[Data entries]

:::::

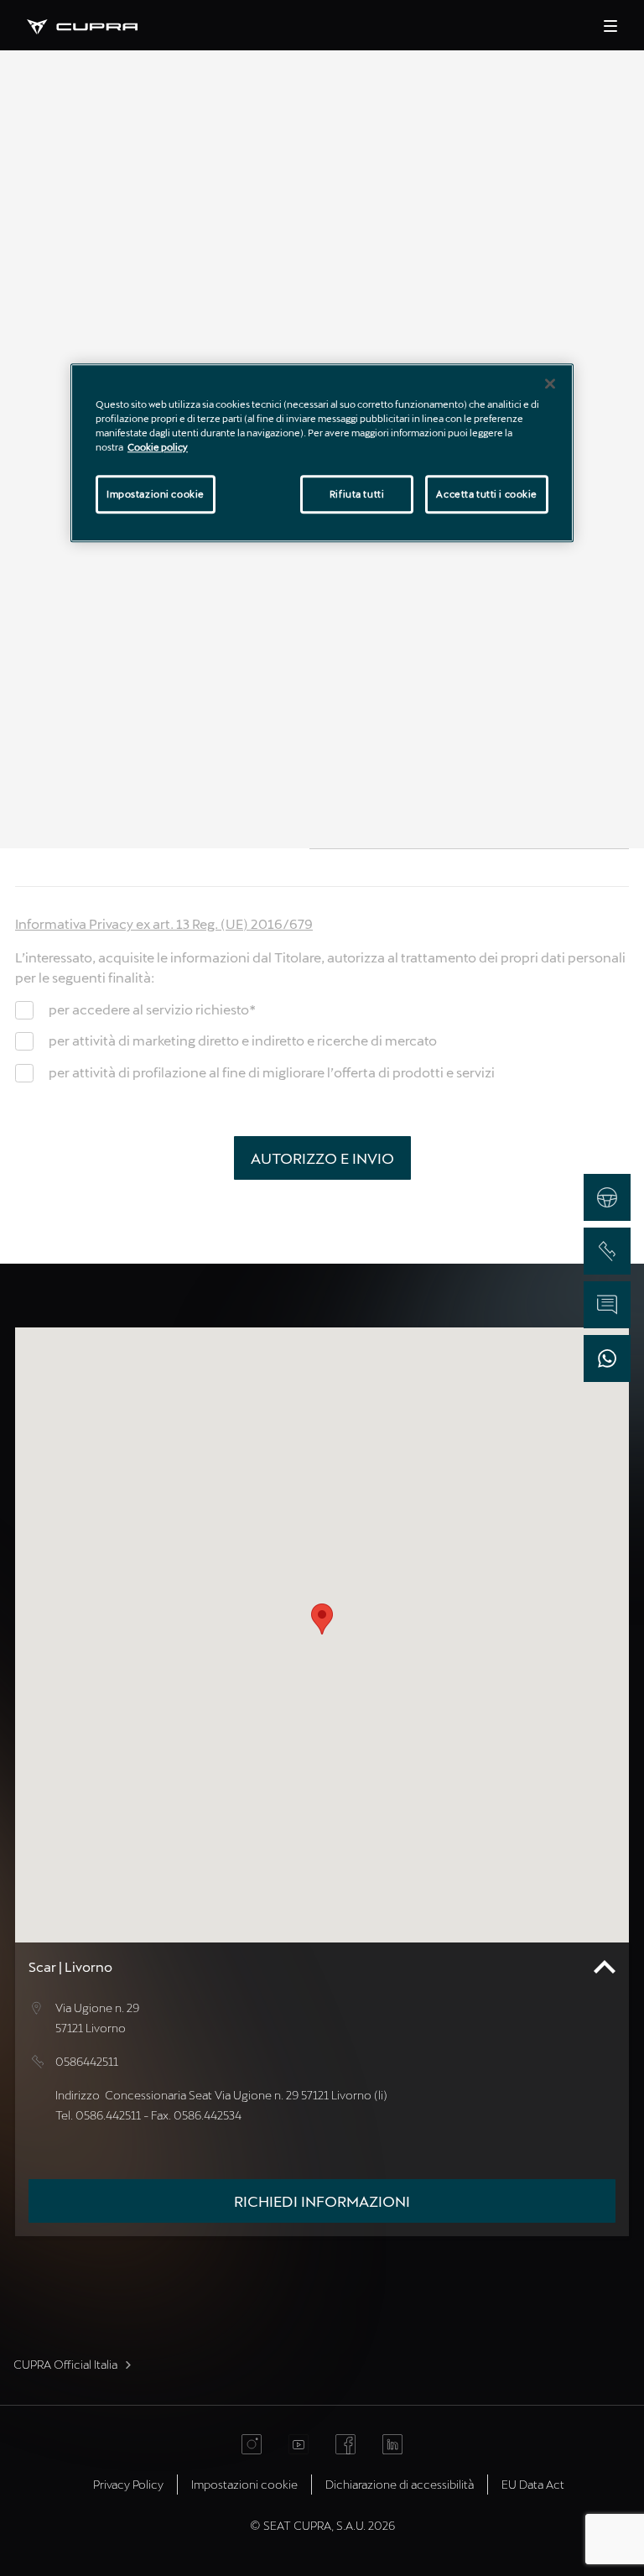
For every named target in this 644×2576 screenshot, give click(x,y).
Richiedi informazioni (322, 2201)
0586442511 (86, 2061)
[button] (322, 1619)
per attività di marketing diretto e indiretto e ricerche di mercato (243, 1040)
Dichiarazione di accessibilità (399, 2484)
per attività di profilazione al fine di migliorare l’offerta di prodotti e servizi (272, 1072)
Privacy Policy (128, 2484)
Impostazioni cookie (155, 493)
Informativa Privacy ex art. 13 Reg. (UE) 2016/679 (164, 923)
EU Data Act (532, 2484)
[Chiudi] (550, 383)
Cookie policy (157, 446)
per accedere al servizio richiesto (152, 1009)
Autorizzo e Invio (322, 1158)
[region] (322, 452)
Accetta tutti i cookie (487, 493)
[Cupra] (95, 25)
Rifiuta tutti (357, 493)
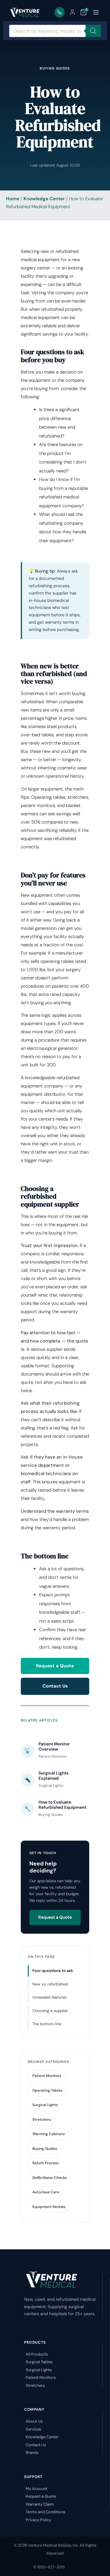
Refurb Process (45, 2163)
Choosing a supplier (50, 2010)
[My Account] (72, 12)
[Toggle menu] (96, 12)
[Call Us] (59, 12)
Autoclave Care (45, 2192)
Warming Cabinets (48, 2133)
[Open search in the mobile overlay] (55, 31)
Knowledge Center (44, 199)
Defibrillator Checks (49, 2177)
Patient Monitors (46, 2075)
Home (12, 199)
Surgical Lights (45, 2104)
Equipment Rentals (48, 2206)
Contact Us (55, 1686)
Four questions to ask (52, 1970)
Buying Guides (44, 2148)
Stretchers (41, 2119)
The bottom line (46, 2023)
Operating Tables (47, 2090)
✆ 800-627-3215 (49, 2567)
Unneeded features (49, 1997)
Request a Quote (55, 1666)
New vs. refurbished (50, 1984)
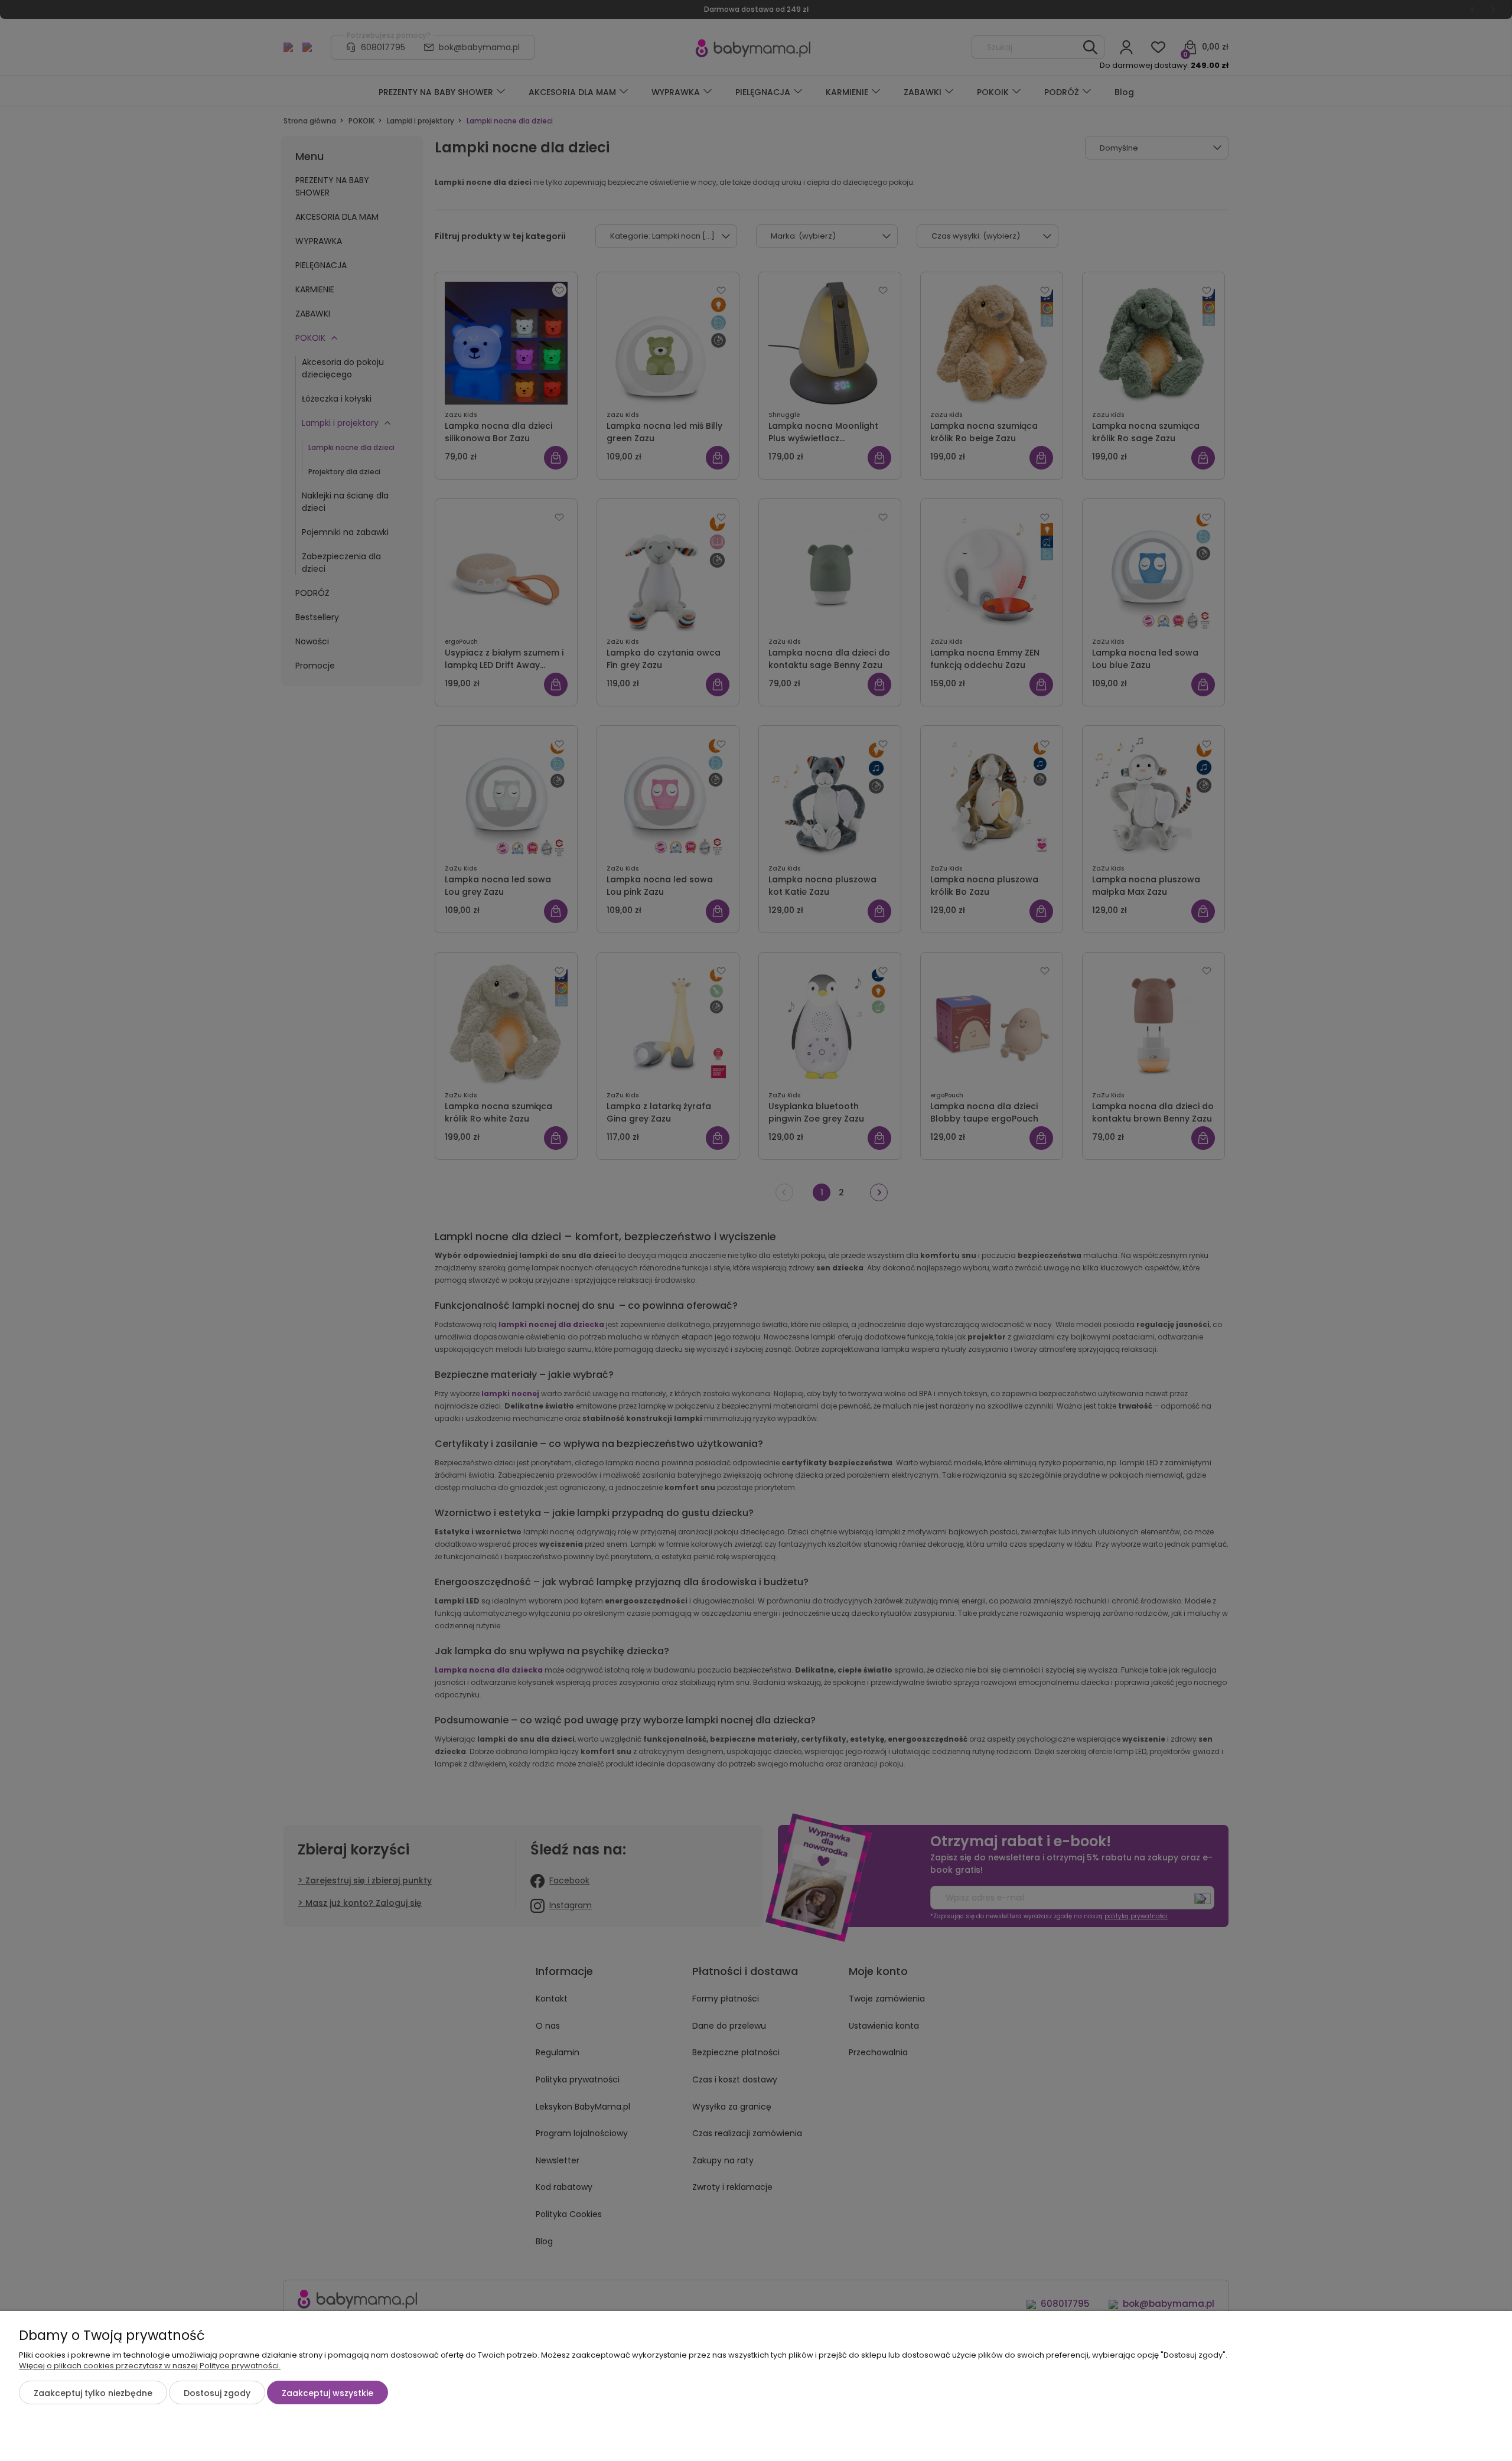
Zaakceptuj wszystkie (327, 2393)
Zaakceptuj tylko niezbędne (93, 2393)
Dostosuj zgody (217, 2393)
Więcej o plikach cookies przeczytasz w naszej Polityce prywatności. (150, 2365)
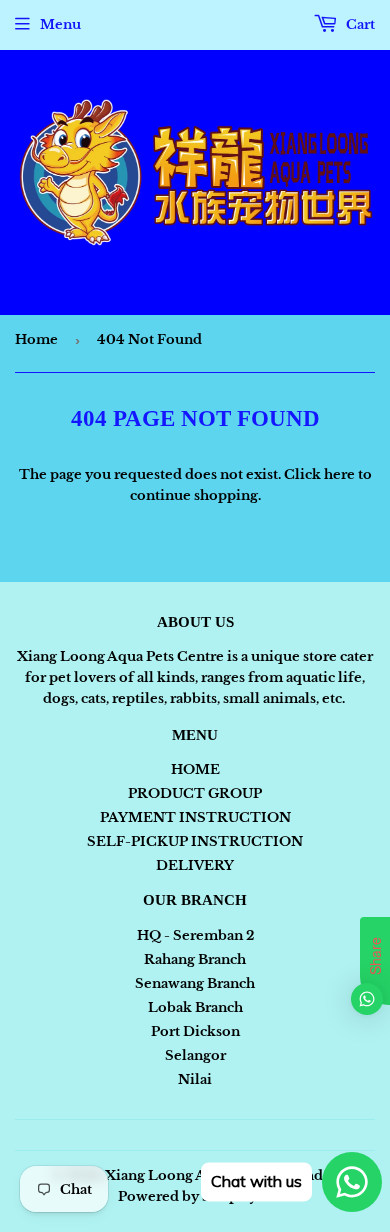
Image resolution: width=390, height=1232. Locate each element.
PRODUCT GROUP (195, 793)
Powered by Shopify (187, 1196)
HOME (195, 769)
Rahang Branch (195, 959)
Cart (359, 24)
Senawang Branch (195, 983)
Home (36, 339)
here (339, 474)
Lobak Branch (195, 1007)
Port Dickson (195, 1031)
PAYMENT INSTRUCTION (195, 817)
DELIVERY (195, 865)
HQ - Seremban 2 (195, 935)
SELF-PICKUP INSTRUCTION (195, 841)
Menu (60, 24)
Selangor (195, 1055)
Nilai (195, 1079)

:::::

# EXERCISE GOAL
Count the lines above that contain the word "INSTRUCTION", and reply with only that number.

# EXERCISE SOLUTION
2